**WHAT YOU SHOULD DO**
Copy nothing but the lines from the one containing "Task: Select the run tab labeled 1" through the last line of the entries below, exactly as written and without pictures.

**DATASET EXTRACT**

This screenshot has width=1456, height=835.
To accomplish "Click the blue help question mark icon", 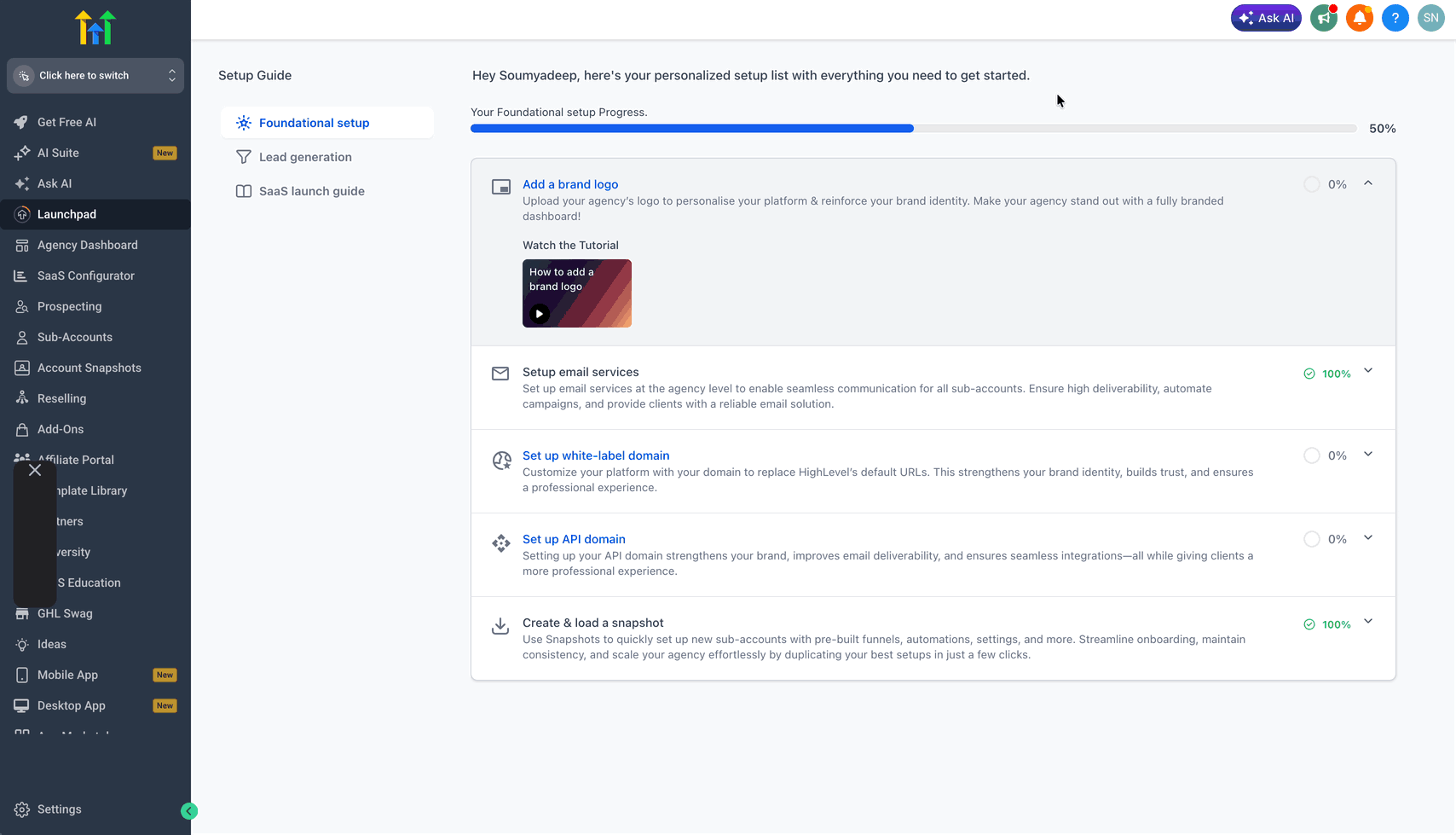I will [x=1395, y=18].
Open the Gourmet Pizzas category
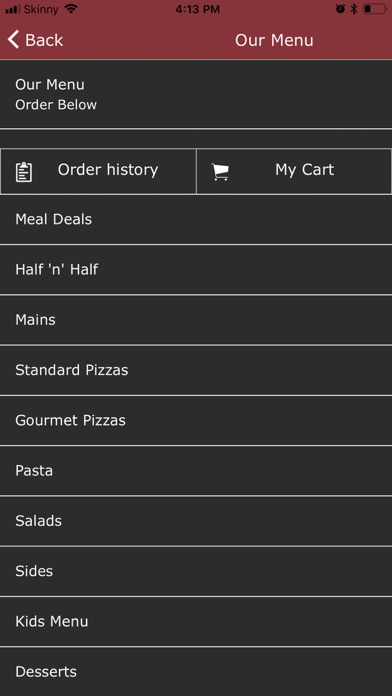The height and width of the screenshot is (696, 392). (x=196, y=420)
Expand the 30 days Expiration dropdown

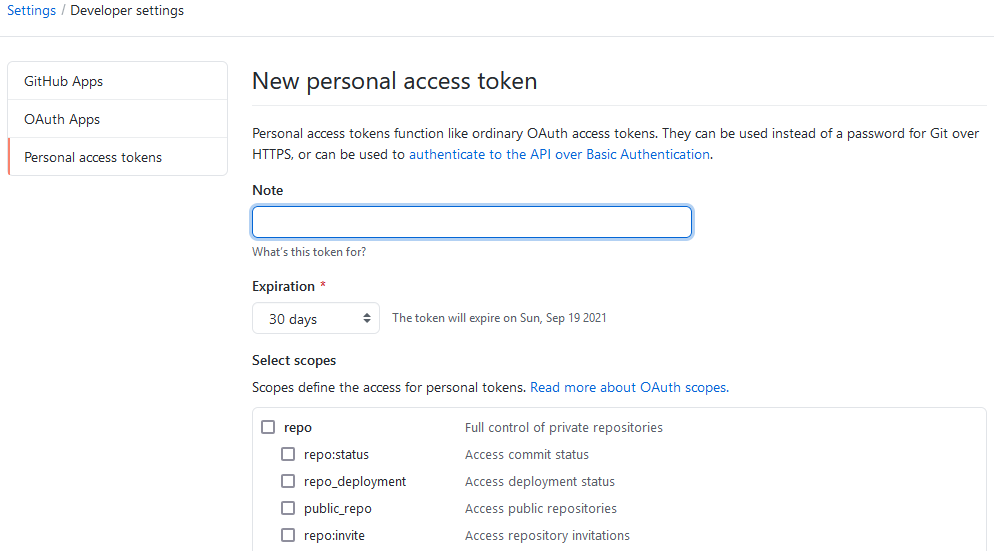(x=316, y=319)
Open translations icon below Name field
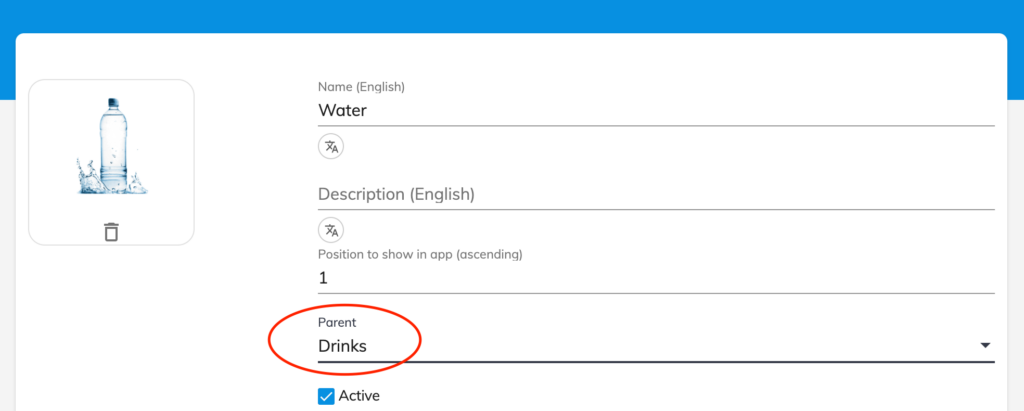 (x=331, y=146)
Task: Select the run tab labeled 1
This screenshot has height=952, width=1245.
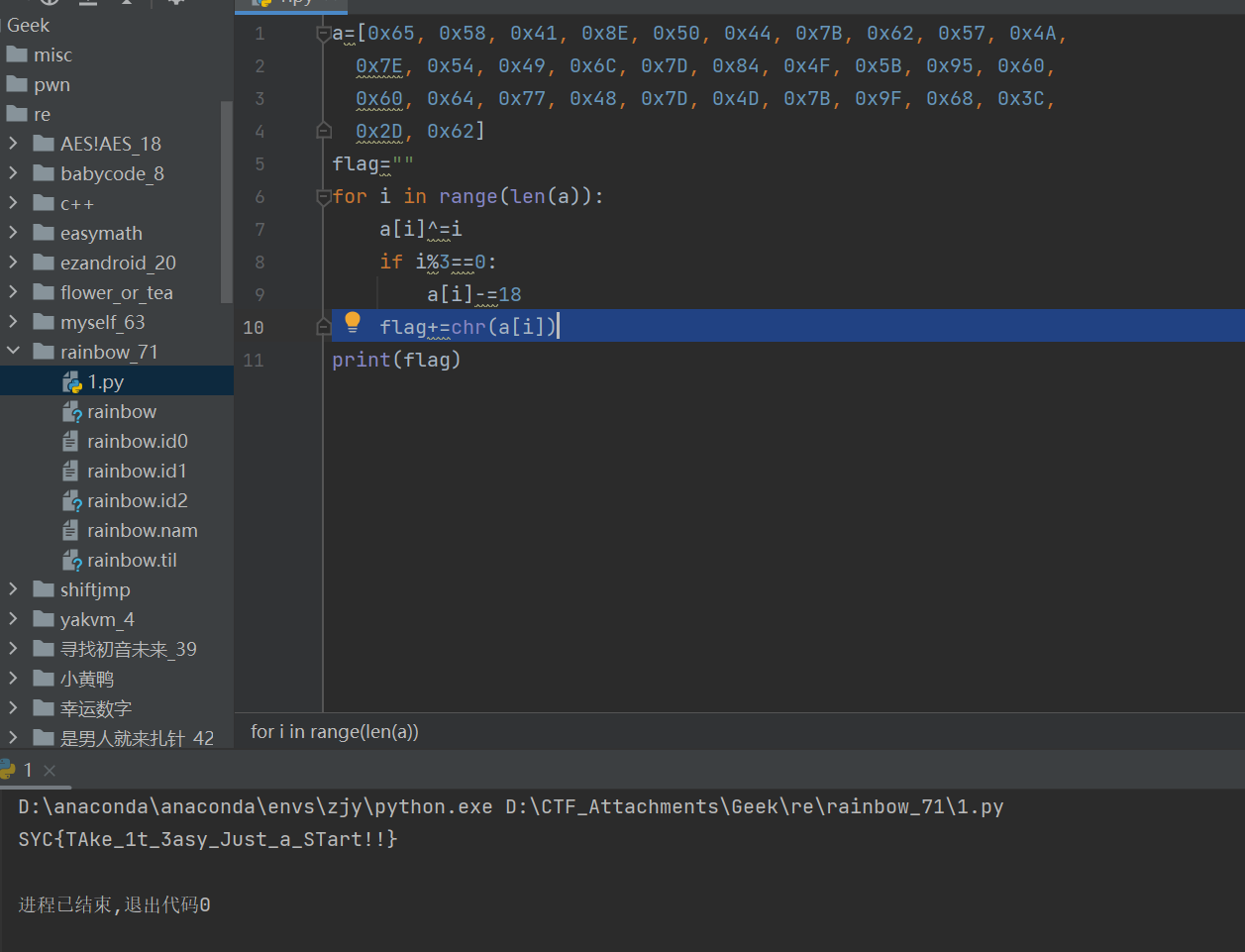Action: pyautogui.click(x=27, y=770)
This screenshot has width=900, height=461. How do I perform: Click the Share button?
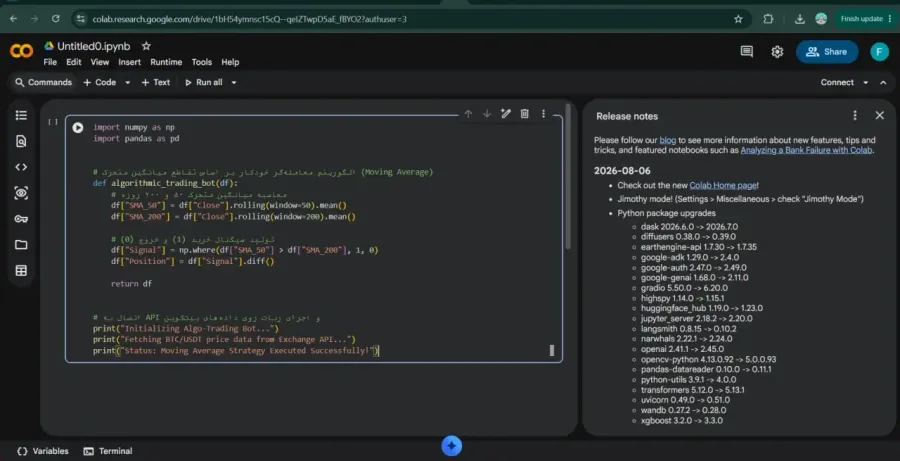coord(827,52)
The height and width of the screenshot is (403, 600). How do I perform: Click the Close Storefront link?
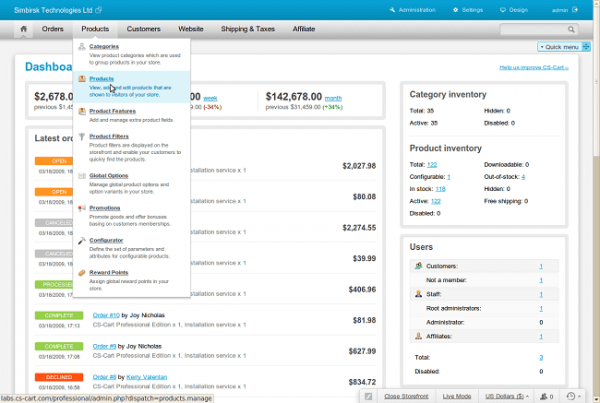tap(406, 396)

**SOLUTION TO THE EXERCISE**
Task: Select the run tab labeled 1
This screenshot has height=952, width=1245.
Action: pyautogui.click(x=27, y=770)
This screenshot has width=900, height=461. How do I perform: Click the Share button?
coord(827,52)
The height and width of the screenshot is (403, 600). How do I perform: Click the Close Storefront link?
tap(406, 396)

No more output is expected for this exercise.